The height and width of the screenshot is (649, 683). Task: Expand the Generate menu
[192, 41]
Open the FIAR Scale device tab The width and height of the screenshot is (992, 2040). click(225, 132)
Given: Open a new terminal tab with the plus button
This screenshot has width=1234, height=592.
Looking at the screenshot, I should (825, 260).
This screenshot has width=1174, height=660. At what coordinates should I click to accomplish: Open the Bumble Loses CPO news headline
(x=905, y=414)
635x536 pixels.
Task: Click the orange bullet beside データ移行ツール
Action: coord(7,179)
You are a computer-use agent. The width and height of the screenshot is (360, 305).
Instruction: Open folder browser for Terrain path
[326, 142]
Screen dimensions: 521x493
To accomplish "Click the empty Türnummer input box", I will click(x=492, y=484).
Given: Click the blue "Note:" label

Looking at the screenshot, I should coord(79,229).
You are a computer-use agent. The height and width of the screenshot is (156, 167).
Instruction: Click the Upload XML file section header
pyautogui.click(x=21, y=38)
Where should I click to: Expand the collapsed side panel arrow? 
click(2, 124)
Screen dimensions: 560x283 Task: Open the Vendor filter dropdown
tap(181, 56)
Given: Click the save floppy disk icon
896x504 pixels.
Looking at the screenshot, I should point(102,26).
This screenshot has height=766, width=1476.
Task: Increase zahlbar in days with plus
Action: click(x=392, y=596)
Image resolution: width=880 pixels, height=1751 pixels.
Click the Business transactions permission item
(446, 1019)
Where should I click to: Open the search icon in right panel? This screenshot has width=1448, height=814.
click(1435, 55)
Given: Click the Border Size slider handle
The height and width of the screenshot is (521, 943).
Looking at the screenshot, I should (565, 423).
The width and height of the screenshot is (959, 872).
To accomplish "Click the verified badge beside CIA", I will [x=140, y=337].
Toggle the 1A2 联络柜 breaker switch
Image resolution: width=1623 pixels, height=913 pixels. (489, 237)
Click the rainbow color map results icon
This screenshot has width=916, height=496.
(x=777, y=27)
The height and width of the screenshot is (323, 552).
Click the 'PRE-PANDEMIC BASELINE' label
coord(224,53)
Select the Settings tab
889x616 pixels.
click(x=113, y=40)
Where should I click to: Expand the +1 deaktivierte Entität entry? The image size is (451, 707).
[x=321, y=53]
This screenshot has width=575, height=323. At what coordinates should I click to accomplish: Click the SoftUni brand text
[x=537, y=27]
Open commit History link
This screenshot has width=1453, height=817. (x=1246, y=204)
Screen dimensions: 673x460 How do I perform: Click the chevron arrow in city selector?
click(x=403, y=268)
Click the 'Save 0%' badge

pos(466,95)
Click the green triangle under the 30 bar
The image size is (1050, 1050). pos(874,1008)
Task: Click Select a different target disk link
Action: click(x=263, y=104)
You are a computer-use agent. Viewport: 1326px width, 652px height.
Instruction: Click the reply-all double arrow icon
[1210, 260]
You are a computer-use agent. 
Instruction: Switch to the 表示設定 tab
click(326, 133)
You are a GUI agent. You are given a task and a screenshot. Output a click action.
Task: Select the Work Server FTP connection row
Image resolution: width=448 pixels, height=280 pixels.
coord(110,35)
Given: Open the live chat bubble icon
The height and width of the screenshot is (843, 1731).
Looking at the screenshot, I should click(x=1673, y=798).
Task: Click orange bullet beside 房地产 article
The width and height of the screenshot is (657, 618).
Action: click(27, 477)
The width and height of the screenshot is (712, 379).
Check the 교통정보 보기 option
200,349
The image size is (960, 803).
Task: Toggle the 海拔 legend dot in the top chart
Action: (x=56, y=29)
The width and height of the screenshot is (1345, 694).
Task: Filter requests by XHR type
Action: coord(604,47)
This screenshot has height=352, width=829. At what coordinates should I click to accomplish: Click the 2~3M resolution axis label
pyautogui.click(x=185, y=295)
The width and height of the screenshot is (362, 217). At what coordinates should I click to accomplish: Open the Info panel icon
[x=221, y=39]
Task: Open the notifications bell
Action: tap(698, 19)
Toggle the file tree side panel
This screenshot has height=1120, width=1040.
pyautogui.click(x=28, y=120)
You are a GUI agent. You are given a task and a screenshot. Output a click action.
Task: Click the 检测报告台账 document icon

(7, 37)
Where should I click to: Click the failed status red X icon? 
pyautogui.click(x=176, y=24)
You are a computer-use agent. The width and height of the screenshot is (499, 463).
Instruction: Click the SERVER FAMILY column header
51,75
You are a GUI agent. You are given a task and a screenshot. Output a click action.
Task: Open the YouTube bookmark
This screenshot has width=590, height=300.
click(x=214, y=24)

#####

TASK DESCRIPTION: Reproduce the data above word for word, everything from its very first line down to the line containing "Looking at the screenshot, I should (825, 260).", including both of those lines.

FULL SOLUTION:
The height and width of the screenshot is (649, 683). Task: Expand the Generate menu
[192, 41]
Open the FIAR Scale device tab The width and height of the screenshot is (992, 2040). click(225, 132)
Given: Open a new terminal tab with the plus button
This screenshot has width=1234, height=592.
Looking at the screenshot, I should (825, 260).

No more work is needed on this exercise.